The EU has called into question all bilateral agreements with Switzerland after the February 9th referendum.

Citizens voted against the freedom of movement of labour accord between Switzerland and the EU.

“It may well be that the research (funding) policy will be a victim,” brain researcher Markram is quoted as telling the German-language weekly Schweiz am Sonntag.

“By 2016, the European Commission will have invested only 54 million euros of the announced half a billion ($688 million) in our project,” he said.

The project, a sophisticated brain simulation exercise, involves 500 researchers from 22 countries, who aim to gain new insights into brain diseases such as Alzheimer’s, as well as in computing.

While other countries are involved, the project, announced last year to much fanfare, is Swiss-based.

“We have founded, developed and co-financed the project at EPFL,” Markram said.
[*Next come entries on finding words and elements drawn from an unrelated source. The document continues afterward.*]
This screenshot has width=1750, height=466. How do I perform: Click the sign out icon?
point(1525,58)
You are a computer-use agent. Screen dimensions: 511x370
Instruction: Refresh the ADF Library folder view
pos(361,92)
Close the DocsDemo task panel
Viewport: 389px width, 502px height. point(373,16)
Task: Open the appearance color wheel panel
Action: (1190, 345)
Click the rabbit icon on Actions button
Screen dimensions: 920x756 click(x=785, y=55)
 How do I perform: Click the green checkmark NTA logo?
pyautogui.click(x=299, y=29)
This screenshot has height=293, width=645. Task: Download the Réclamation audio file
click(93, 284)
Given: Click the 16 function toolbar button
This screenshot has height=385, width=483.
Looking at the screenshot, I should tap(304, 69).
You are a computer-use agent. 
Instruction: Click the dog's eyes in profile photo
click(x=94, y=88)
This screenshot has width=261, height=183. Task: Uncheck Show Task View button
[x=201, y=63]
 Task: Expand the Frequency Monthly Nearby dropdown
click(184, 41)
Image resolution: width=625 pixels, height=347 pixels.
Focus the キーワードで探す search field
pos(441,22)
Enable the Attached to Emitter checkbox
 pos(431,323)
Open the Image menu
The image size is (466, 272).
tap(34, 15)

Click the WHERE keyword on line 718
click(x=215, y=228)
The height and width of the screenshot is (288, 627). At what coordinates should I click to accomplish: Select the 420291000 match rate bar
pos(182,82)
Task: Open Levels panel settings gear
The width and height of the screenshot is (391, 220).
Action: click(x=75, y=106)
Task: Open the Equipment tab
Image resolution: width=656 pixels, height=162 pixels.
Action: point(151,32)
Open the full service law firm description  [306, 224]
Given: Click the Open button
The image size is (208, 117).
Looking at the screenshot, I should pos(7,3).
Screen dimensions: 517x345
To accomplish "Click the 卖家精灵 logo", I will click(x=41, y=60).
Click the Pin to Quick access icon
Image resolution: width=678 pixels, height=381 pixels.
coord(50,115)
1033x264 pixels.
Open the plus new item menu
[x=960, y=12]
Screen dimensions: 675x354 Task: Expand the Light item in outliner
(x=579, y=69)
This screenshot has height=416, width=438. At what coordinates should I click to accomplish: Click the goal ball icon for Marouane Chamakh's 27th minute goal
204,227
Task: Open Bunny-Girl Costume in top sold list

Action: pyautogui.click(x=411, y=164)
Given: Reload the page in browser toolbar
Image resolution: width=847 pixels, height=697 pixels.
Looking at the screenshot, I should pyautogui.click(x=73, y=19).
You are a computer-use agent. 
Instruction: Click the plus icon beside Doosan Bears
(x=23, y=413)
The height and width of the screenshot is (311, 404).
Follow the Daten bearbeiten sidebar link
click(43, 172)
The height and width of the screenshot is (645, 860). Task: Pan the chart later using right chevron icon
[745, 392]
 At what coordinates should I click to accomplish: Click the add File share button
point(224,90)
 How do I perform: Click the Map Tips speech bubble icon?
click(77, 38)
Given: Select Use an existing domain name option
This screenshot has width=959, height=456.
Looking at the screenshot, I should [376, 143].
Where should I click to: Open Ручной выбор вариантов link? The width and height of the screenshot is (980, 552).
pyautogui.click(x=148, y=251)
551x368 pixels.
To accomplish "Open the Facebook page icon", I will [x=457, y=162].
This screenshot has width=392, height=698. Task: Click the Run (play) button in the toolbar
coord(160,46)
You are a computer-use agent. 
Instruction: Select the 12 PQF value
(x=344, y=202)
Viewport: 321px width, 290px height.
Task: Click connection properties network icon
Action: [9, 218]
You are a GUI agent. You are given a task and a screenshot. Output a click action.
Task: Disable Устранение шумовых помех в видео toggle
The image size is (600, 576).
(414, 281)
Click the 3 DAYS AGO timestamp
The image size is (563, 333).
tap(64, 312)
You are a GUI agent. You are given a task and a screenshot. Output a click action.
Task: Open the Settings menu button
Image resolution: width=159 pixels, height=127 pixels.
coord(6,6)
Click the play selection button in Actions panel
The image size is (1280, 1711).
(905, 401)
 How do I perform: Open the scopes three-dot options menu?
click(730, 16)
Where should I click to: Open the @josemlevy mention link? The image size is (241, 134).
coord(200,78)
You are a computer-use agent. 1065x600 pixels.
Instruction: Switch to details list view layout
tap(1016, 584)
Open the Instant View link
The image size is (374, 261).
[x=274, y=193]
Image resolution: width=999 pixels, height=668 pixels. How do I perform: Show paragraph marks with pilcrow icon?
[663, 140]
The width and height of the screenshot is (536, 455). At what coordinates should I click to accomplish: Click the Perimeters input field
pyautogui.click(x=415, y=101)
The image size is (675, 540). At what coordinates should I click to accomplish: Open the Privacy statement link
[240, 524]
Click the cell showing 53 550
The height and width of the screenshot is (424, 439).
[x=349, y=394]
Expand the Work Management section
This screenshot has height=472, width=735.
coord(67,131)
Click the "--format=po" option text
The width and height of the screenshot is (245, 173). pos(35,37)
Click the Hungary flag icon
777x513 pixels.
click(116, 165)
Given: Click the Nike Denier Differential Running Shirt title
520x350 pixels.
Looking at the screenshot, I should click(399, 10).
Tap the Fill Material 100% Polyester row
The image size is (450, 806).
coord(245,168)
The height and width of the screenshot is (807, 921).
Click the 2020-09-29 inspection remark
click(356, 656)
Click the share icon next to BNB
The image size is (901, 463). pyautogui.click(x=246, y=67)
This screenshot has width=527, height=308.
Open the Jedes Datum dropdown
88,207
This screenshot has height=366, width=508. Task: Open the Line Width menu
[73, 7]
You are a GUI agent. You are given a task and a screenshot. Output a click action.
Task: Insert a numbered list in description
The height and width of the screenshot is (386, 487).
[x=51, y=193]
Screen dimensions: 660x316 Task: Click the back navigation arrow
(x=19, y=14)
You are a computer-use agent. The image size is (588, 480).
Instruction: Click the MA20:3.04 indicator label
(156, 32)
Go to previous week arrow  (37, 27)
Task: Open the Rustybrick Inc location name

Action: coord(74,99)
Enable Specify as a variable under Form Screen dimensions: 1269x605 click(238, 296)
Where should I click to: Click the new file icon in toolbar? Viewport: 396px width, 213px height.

“The infrastructure here is unique — without Switzerland the Human Brain Project dies,” he told Schweiz am Sonntag.

It is one of the “biggest scientific projects of all time”, promising advances for Switzerland’s neurological research and its pharmaceutical industry, while aiding in the development of new computer systems.

The billion-euro-plus project was to move into Geneva’s Campus Biotech this year.

Swiss universities have already raised the alarm about the threat of losing hundreds of millions of euros in research agreements from Brussels.